**PROMPT:** Copy the following lines word for word, leaving out the pictures.

Word and element location lines
----------
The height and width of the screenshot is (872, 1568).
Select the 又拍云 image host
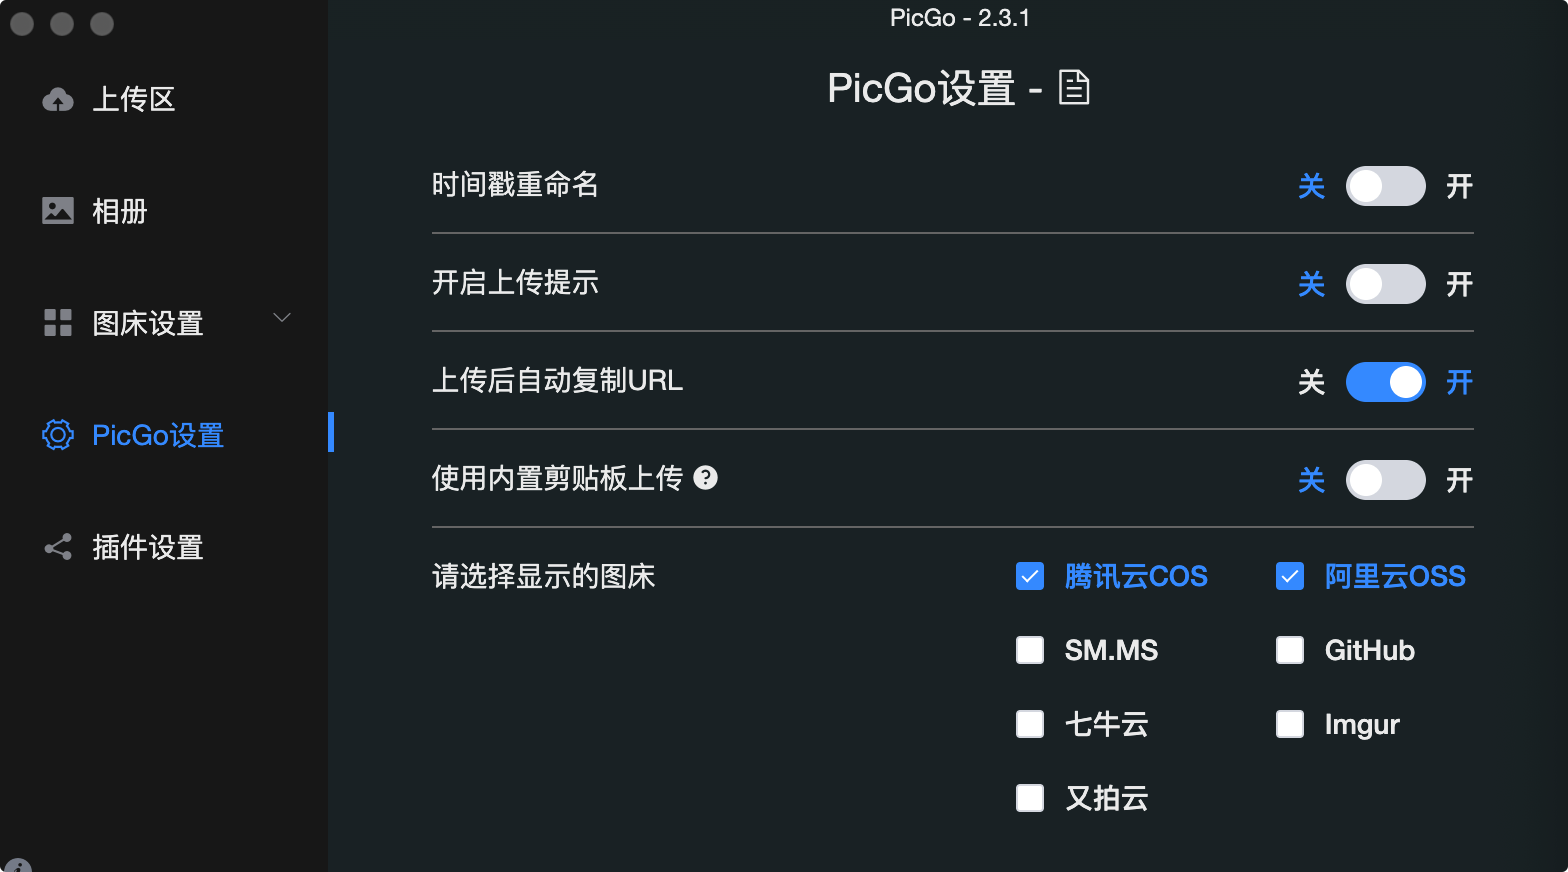click(1029, 798)
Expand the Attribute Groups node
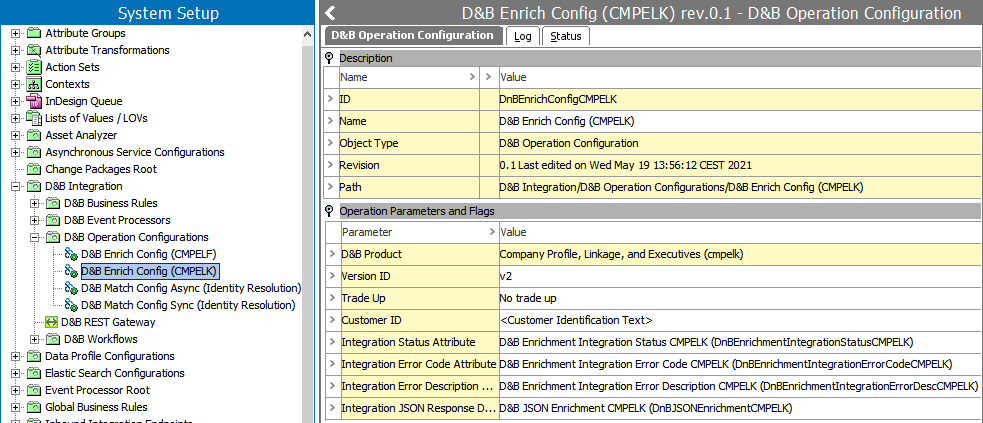This screenshot has width=983, height=423. pos(16,33)
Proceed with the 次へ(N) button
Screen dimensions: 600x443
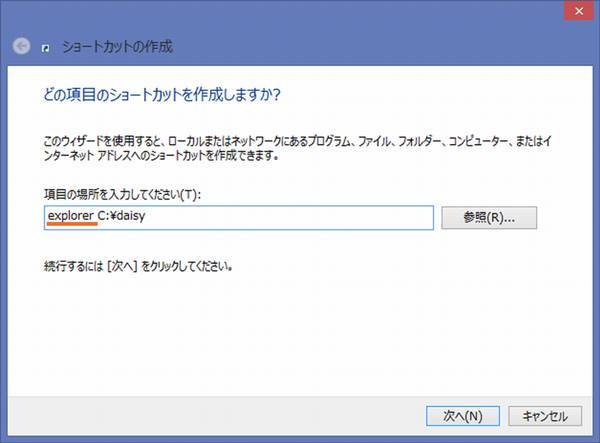click(463, 416)
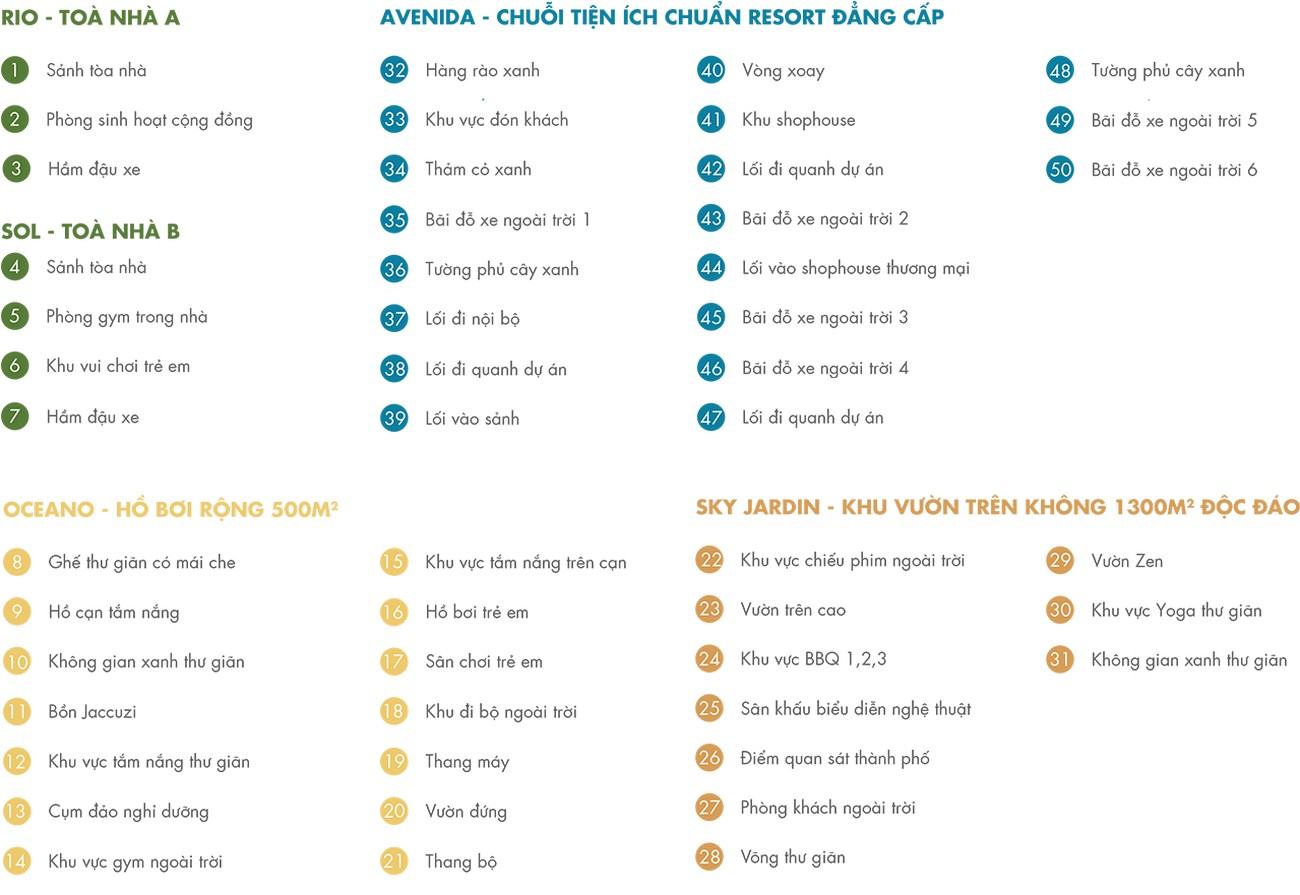1300x895 pixels.
Task: Click the 'Hồ bơi trẻ em' label
Action: [x=476, y=612]
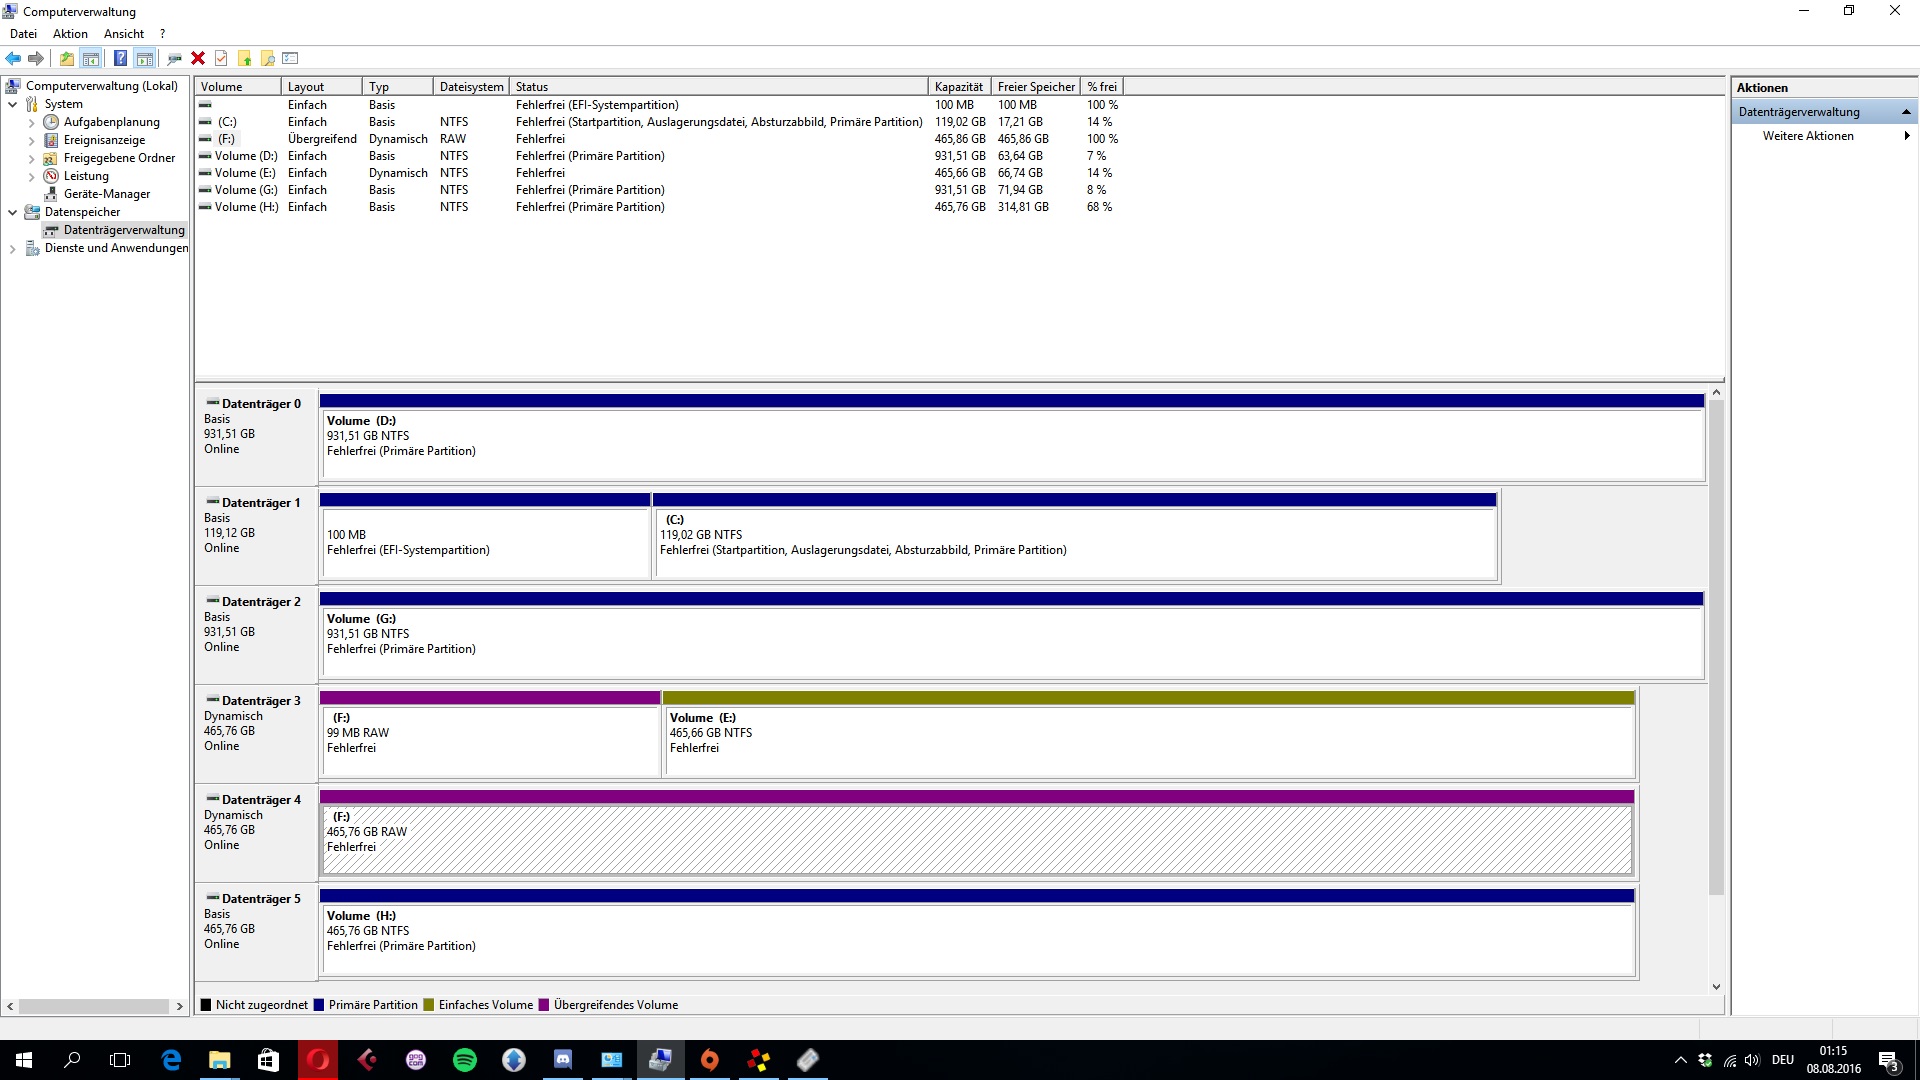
----------
**REPLY:**
The height and width of the screenshot is (872, 1568).
Select the 又拍云 image host
click(1029, 798)
Expand the Attribute Groups node
This screenshot has width=983, height=423. pos(16,33)
Proceed with the 次へ(N) button
Screen dimensions: 600x443
click(463, 416)
1300x895 pixels.
Task: Click the 'Hồ bơi trẻ em' label
Action: [x=476, y=612]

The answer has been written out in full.